In many respects, the questions asked about advanced AI in this letter mirror the discussion from as early as 1955 asking, “Should we fear automation?”
- Automation, boon or bane? [Bloomberg News; 10/8 1955]
- Automation Brings Fear of Joblessness; Production Lines Speeding Up [NY Times; 7/17/1961]
- Will Automation Cause Mass Unemployment? [The Atlantic Magazine; December 1961]
- Robots May Take Over Most Jobs in 30 Years, Experts Say [Washington Post Business; 6/10/1984]
If you substitute AI for Robots and Automation, you could have a headline in today’s news. Indeed the warnings given in Pause Gian AI Experiments: An Open Letter are legitimate. The major questions asked in the letter are:
- Should we let machines flood our information channels with propaganda and untruth?
- Should we automate away all the jobs, including the fulfilling ones?
- Should we develop nonhuman minds that might eventually outnumber, outsmart, obsolete and replace us?
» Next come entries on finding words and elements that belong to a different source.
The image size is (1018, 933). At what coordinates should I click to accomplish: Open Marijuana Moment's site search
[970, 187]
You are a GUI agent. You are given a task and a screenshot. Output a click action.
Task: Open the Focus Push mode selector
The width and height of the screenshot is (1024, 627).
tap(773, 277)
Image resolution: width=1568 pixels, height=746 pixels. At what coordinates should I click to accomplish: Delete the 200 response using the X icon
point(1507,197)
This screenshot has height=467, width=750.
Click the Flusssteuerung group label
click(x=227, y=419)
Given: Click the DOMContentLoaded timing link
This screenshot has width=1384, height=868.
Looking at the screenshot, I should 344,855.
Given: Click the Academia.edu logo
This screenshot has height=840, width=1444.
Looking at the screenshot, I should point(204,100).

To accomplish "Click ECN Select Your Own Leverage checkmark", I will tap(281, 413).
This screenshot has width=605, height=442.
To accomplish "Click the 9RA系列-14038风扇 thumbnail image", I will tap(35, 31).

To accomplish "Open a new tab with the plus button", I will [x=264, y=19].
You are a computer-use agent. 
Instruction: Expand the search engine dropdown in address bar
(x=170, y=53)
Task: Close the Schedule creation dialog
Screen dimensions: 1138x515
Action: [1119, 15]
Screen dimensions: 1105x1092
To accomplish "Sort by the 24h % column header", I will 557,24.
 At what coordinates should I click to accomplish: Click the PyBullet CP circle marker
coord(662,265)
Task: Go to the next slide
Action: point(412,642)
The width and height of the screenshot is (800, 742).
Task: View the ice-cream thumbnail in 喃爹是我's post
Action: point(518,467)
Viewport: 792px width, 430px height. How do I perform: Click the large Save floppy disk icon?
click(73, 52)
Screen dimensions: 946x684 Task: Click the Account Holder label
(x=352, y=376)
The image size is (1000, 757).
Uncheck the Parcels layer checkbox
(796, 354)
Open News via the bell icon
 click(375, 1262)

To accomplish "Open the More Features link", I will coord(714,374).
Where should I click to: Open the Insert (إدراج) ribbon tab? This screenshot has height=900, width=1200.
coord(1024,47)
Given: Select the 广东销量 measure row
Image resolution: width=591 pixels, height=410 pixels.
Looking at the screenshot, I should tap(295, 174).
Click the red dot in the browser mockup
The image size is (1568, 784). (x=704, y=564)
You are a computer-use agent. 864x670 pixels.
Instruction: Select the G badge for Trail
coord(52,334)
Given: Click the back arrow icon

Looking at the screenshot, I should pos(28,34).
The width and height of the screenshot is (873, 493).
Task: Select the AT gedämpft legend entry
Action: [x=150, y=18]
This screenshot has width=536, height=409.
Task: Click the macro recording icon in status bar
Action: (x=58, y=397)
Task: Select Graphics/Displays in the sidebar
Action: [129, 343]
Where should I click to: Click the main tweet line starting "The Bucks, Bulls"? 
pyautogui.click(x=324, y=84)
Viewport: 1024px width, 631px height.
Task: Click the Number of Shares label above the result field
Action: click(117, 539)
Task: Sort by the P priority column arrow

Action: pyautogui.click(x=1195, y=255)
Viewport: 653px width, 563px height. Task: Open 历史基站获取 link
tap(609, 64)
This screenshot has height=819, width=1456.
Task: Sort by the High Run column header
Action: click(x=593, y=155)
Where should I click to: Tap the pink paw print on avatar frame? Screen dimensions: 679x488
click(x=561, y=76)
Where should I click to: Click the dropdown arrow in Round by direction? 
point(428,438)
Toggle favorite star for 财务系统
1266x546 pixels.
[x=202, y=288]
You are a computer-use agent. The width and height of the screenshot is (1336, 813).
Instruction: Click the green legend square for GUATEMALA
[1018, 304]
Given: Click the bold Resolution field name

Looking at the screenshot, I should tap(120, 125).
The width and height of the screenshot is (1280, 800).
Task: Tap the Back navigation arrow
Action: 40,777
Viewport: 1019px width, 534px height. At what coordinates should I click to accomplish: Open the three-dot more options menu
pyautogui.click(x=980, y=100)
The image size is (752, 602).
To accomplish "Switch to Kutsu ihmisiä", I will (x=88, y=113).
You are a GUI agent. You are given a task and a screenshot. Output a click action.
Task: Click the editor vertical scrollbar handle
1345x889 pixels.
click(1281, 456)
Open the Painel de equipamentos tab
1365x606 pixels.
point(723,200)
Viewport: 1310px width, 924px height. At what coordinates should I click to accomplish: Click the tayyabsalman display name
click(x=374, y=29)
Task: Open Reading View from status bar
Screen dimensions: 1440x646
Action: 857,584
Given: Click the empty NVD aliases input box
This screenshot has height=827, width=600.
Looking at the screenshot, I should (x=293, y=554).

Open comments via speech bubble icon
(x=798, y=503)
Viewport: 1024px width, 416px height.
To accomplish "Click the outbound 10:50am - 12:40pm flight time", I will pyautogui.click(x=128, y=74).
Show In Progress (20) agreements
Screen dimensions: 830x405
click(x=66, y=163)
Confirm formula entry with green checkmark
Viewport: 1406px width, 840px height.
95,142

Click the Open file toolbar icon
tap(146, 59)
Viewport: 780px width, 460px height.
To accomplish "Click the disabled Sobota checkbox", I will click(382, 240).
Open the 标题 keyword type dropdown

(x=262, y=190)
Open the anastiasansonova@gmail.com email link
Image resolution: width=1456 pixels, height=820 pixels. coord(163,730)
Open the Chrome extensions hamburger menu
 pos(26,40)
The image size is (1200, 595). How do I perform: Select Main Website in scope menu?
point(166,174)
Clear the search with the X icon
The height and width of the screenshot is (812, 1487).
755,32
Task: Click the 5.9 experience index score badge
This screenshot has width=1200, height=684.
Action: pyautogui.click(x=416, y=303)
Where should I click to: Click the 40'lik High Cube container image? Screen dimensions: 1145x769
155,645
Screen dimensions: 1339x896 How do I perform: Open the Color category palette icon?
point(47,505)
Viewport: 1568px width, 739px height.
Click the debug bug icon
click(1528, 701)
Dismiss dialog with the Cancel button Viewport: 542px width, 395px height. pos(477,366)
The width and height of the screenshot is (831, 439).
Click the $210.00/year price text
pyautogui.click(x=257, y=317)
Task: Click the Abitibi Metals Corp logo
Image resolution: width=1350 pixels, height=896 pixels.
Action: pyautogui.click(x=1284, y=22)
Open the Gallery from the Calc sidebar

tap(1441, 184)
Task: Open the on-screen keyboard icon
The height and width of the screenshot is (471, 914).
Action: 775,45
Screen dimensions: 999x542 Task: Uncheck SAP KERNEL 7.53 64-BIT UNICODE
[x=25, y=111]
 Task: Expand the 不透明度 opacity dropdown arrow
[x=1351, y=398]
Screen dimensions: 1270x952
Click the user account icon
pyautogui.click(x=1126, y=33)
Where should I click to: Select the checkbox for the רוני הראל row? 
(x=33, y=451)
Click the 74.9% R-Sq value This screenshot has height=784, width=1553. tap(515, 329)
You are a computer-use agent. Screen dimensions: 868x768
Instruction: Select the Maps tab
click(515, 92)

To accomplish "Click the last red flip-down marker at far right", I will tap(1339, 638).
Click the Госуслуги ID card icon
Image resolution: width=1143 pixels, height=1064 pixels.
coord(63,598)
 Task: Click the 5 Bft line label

- Should we risk loss of control of our civilization?
These are all important questions that must be answered as AI moves forward. All areas of technical development that impact the lives of humans should be questioned. Here are some other areas of development that could dramatically impact society.
- Genetics – gene splicing and sequencing
- Biotechnology – custom viruses to infect or cure
- Nanotechnology – building machines at the molecular level that can work inside cells
I am confident you have heard about these in the news. What you may not have heard is that each of these technologies, including robotics and AI can be used for the good of society or for the control of society; for good or evil. You may know the arguments for and against nuclear energy. Frankly, fire can be used for good or evil.
So let me cut to the chase and keep this short. IMHO it’s not the technology that should be feared; it’s not even the people who invent and develop the technology; it’s the people to decide how to use the technology that need to be watched.
I grew up as a geek. I was (and still am) interested in every area of science and technology available. I programmed computers before they had screens and keyboards. I am fascinated by technology. So just the other day, I had my first chat with an AI.
I needed ideas on how to carefully and precisely cut soft plastic, such as on a plastic garbage can. I interacted with ChatGPT, an AI language program developed by OpenAI. My interaction was with version 3 and version 4 has just been released. The open letter references GPT-4 and requests that nothing more powerful be worked on for a while.
Perhaps you have seen AI draw detailed pictures like the one above. ChatGPT doesn’t do that. Without going into detail about different types of AI, think of ChatGPT as an app that understands what you type and can converse with you. In addition, it has access to the internet to find information and therewith answer your questions.
All of the bullet points above came from ChatGPT-3. You can read the full conversation here. For me, this type of AI is wonderful. I would describe it as a conversational search engine without the advertising. What could possibly be better?
So please, don’t fear technology. Embrace the good that could come from it. Encourage productive use of it. And keep your eye on the people who want to exploit it for their evil gains.